Stealth ADS: Enhanced framework for Alternate Data Streams

Abstract

Data hiding is the greatest need in today's computer world where computers have become home for all the sensitive and critical information. Data hiding needs to be done to prevent unauthorized access to our information. There exist different ways and software in the market for hiding data but for them we need to either purchase them or need to download them making it somewhat cumbersome task.
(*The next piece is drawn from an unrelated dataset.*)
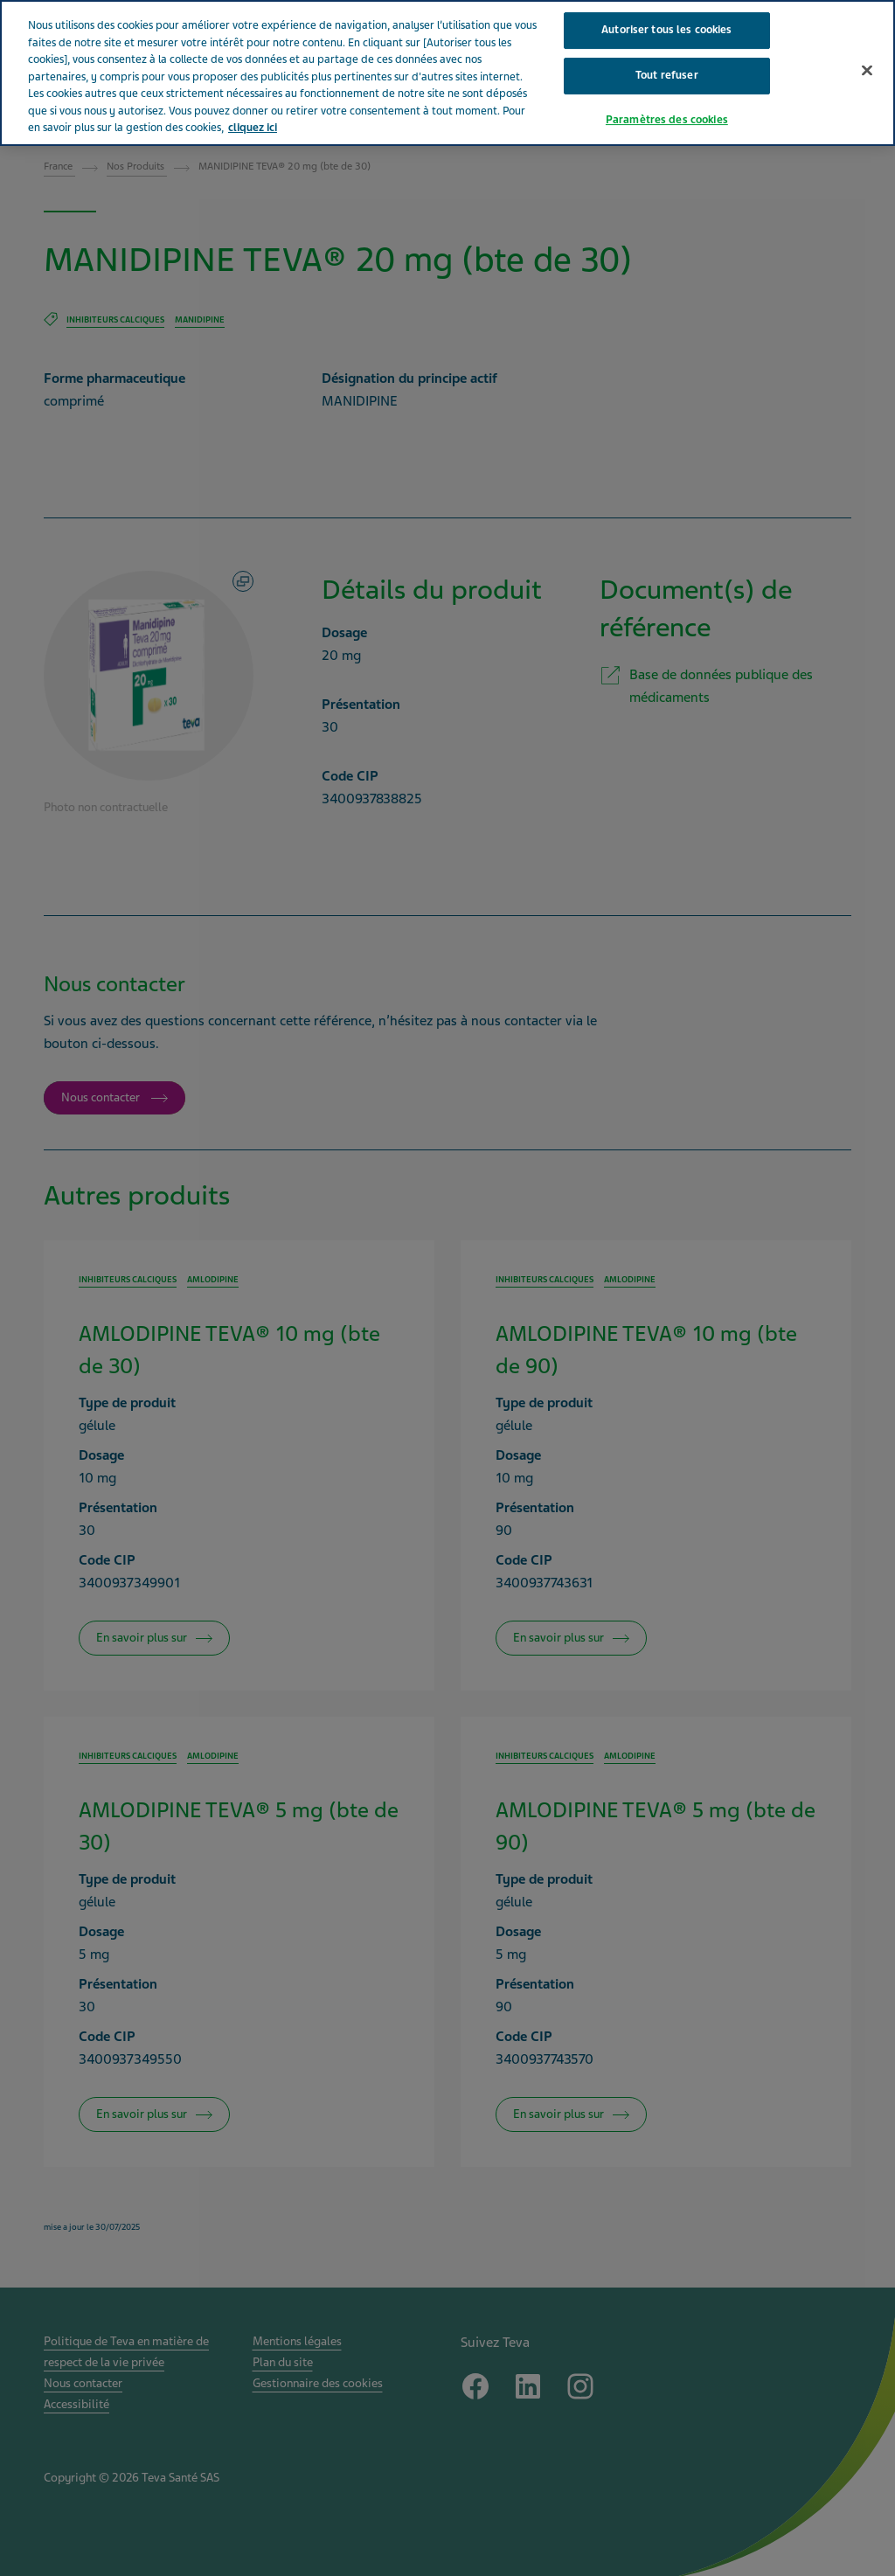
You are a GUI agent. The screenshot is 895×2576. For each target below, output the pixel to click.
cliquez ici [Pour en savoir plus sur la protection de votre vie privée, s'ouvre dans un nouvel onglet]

Alternate Data Streams which is the feature in New Technology file system of Windows can be effectively used for this purpose. But with the improvement and risks associated with the Alternate Data Streams, few software are available in the market that can be effectively used for detecting the presence of Alternate Data Streams in New Technology File System. Even few antivirus are available that are capable enough to detect files hidden in Alternate Data Streams. So maintenance of stealth has become an important question in hiding files. In order to deal with this and to bring Alternate Data Streams back into action an approach is discussed in this paper with which one can hide any file without any risk or fear of getting detected. This approach is to bundle Alternate Data Streams technology with an external encoder which eventually improves its stealth to great extent. To prove this point, a comparative analysis indicating increase in stealth of Alternate Data Streams by adding encoder has been performed. This comparison is done between existing metasploit encoders and Alternate Data Streams encoder.